The dance is to many a tune, from Lukas Foss’ Salomon Rossie Suite to Pergolesi’s Stabat Mater. Foss’ Lento is incredibly moving and this is part of what deludes us as to the character of the work. In practice, Kylian traverses as many humours as Balanchine, as well as the laugh-out-loud kind. If you admire Chaplin, I expect you’ll revel in what Kylian does here. But, like a deft film or theatremaker, he has the dexterity to transport us, from laughter; to tears, likely of jouissance.
Again, it’s practically impossible to single out performances. There’s plenty to go awry, what with controlled slides and physical missions impossible for the merely mortal, yet nothing does. A no added cost bonus are the voices of Janet Todd, Celeste Lazarenko and Margaret Trubiano, which take the whole work heavenward.
I only wish I could as enthusiastic about Wayne McGregor’s Dyad 1929, from (confusingly) 2009. At first glance, it’s striking, for its itsy-bitsy, teeny-weeny, yellow polka-dot bikini stage garb. Aurally, too, Steve Reich’s Double Sextet is an awakening departure; ‘though even this becomes a little irritating, as the dance seems to go nowhere discernible: thematically, narratively, dramatically, or emotionally.

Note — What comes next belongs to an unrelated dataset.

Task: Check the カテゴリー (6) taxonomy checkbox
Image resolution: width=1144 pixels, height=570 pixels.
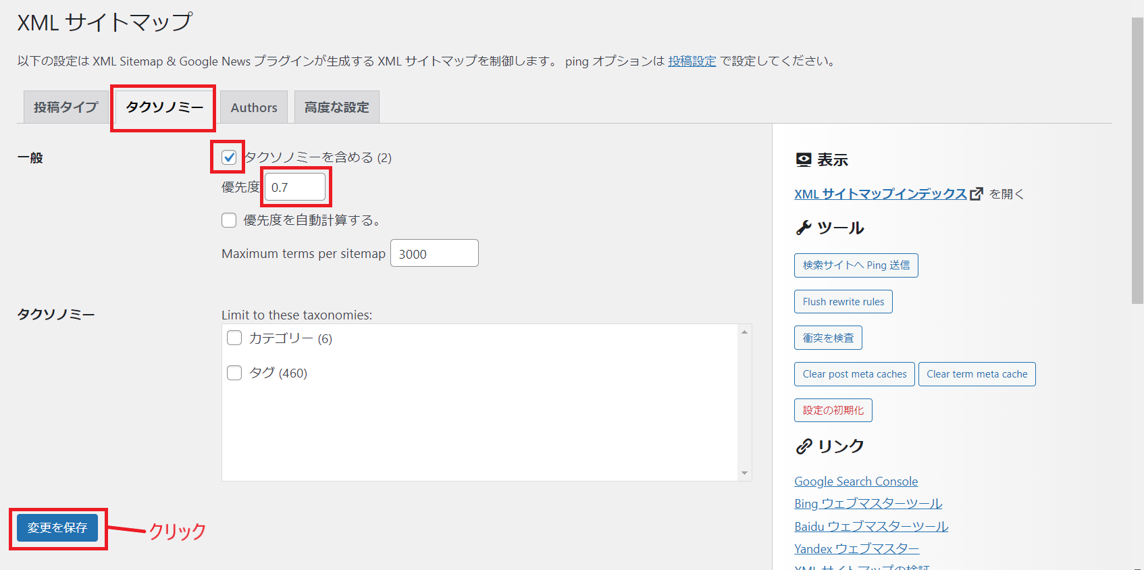Action: pos(234,338)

Worse, given the lucidity, intelligence, wit, innovations (Kylian takes vocabularies from myriad forms of modern dance, boldly reapplying such in anachronistic classical contexts) and aesthetic transcendence of the first two works, it comes across as dense, directionless and, dare I say, a little ugly.
But even this couldn’t dampen, let alone dilute, an otherwise sparkling evening of ballet.
The details: Vanguard plays the Joan Sutherland Theatre, Sydney Opera House until May 18. The show plays Melbourne’s State Theatre June 6-17 — tickets on the company website.